Im really afraid of that D:
Im afraid of losing whatever that i have now.I
dont even know why i have such insecurities.I would just wanna make sure that everything is in place once in a while.I guess that's the only way to fix my insecurity issue.
Even though
im really afraid of getting hurt and all,but there is always a firsts to everything right? :) I just need to explore and gain more experiences along the way,i guess? heh :)
Then,up to here-
Thursday, December 23, 2010
♥
I just realised that i've been crying a lot lately :/ Crying is so tiring ,i dont wanna cry anymore.I seriously hate the fact that im always feeling so emotional and all.It seriously sucks to the core.I just wanna be 15 again,when everything was so perfect with all my friends.
But on the other hand,I've met someone really awesome recently and i guess thats the only thing thats keeping me up.I've never felt this way before and its really strange,the good kind of strange.I just hope that everything will work out well.I really dont want that whole shit to repeat again.I really dislike the feeling of trying to forget someone.
Then,up to here-
Monday, November 22, 2010
♥

I think i kinda forgot how it feels like to have a bestfriend. I guess im living in denial that i still have one.I miss those crazy things we used to do together.
What happened? I feel so lost and perplexed now.I just miss my bestfriend so much.I guess we are both just too lazy to catch up with one another.We're both lazy people which is sad.
I miss going out with her every single day after school for lunch.I miss those times when we would just slack at vivo after school to pig out with all our junk food.I miss waiting for her.I miss how much she could understand me.I miss talking to her about things which i can never talk about to other people.I miss going over to her house to watch drama series and then end up falling asleep together.I miss talking to her on the phone for almost the whole entire day.I miss discussing about our singing career together.I miss talking to her about our crazy fan fictions.I miss singing with her and competing to see who could reach all the high notes.I miss cooking instant noodles with her at her house.I miss doing nothing with her.I miss her complains about how dusty and smokey her house was.I miss shopping with her.I miss her loud voice and laughter.I miss us talking about our ideal boyfriends.I miss talking to her about how we want our marriage to be like.I miss talking to her about how adorable kids are.I just miss her so so much ):
This is life.
Then,up to here-
Monday, November 15, 2010
♥

I really didnt expect Happy to go off so sudden and quickly.Even though i've been preparing myself ever since last july.But i dont know why,im still not prepare and i will never ever be.It was so painful to see the process of him dying.I saw him gasping for air,trying his very best to breathe.It really hurts to see him suffer so much before he passed away.Its not even a day and im already missing him.He has been with me for more than half of my life.I miss his barking,i miss his smell,i miss his cuteness,i miss his everything.I just can't believe it that he is gone.
How now?How am i gonna get used to my life now ? Nobody is gonna welcome me when im home.It just hurts so bad cause he is gone for real.I wonder if he is doing fine now,i hope he is.He must be feeling so scared now :/ Bet he is feeling really lost now.

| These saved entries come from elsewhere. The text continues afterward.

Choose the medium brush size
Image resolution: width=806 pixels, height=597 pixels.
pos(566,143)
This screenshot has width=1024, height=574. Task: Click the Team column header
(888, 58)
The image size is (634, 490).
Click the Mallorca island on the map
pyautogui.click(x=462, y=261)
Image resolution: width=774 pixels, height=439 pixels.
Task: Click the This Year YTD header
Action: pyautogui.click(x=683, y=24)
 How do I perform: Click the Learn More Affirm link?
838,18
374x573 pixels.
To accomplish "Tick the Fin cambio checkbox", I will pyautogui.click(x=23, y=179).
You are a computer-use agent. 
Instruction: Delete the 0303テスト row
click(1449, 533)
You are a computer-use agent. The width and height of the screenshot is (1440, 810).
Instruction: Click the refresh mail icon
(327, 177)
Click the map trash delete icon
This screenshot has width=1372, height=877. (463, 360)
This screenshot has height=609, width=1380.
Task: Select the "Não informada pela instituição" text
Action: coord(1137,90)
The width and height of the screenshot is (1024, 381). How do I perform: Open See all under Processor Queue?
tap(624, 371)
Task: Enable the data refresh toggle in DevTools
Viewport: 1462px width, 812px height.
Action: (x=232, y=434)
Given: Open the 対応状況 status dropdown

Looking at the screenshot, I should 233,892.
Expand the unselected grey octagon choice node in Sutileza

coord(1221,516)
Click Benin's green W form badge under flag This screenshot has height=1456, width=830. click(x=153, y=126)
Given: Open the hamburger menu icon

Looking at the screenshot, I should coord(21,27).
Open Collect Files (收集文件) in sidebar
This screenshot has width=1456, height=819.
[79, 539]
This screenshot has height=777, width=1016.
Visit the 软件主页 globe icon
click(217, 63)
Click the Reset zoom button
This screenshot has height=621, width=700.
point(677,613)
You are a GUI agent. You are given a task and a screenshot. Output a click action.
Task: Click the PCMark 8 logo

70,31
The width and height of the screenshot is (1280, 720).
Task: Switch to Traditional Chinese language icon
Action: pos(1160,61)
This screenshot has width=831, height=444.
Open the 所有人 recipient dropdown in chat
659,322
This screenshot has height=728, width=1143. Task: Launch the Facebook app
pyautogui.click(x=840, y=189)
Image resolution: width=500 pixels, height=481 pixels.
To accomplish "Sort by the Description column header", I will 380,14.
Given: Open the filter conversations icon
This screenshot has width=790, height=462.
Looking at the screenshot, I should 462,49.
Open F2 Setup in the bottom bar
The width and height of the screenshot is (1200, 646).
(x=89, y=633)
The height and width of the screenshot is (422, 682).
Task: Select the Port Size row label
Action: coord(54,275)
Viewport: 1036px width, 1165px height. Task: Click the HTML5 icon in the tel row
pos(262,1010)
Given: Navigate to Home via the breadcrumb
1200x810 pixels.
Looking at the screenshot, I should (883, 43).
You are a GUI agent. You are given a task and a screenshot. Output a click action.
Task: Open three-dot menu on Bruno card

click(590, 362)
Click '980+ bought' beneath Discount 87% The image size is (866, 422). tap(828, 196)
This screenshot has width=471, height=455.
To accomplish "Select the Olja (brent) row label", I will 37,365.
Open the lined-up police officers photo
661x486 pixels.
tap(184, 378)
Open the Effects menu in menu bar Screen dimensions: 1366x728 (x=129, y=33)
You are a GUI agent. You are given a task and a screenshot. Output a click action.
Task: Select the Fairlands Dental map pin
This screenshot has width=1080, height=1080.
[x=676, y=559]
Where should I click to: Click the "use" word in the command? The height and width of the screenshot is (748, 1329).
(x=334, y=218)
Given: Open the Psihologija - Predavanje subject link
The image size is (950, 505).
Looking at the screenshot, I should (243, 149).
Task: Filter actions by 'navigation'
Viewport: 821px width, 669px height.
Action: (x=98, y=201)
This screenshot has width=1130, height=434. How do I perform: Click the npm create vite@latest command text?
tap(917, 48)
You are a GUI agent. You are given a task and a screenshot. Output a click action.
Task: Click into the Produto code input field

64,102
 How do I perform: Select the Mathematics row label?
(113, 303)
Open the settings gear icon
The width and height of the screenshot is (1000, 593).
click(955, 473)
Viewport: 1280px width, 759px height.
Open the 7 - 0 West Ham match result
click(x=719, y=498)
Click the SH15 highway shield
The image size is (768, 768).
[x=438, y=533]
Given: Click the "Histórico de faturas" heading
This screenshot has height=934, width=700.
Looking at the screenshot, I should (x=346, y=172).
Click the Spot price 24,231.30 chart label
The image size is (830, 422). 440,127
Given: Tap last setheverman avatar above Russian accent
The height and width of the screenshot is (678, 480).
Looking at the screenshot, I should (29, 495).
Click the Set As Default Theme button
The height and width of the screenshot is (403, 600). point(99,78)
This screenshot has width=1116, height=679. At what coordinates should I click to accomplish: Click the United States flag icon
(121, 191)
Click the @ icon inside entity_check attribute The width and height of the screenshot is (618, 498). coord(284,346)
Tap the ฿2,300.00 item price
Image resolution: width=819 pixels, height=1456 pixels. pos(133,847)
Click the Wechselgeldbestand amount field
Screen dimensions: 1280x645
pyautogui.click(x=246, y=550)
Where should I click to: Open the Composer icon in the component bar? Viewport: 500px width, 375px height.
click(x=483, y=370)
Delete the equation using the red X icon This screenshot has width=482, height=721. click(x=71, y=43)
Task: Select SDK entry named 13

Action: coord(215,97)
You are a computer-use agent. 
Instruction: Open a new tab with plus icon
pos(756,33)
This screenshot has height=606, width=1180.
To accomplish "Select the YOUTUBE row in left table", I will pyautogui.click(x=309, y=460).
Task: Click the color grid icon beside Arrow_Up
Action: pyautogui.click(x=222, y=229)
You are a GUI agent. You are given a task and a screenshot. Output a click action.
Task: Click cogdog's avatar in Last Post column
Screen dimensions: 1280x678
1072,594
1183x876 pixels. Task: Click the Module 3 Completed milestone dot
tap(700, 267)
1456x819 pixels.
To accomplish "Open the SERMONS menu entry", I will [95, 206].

It feels like a nightmare.Seriously,how can Happy die?How could he?! I don't want anything now,i just want him back.I want him to perform tricks for me.
Im so used to him in my life now.Im so used to calling"Happy!!~" randomly when im bored.Then he would come walking towards me while i hear the sound of his nails hitting against the floor. Im gonna miss that sound...a lot :/
I really dont know what to say.Maybe its really just a nightmare.The moment im up the next day,i'll see him next to me.
yes,maybe i should get some sleep now and everything would resume to how it used to be.
goodnight.
Then,up to here-
Saturday, November 13, 2010
♥
I don't know why but
i'm scared...Really scared ):
I don't want that feeling to come back.It has been 177 days of torture.I don't wanna be stupid and let this whole shit happen again.Its too tiring for me.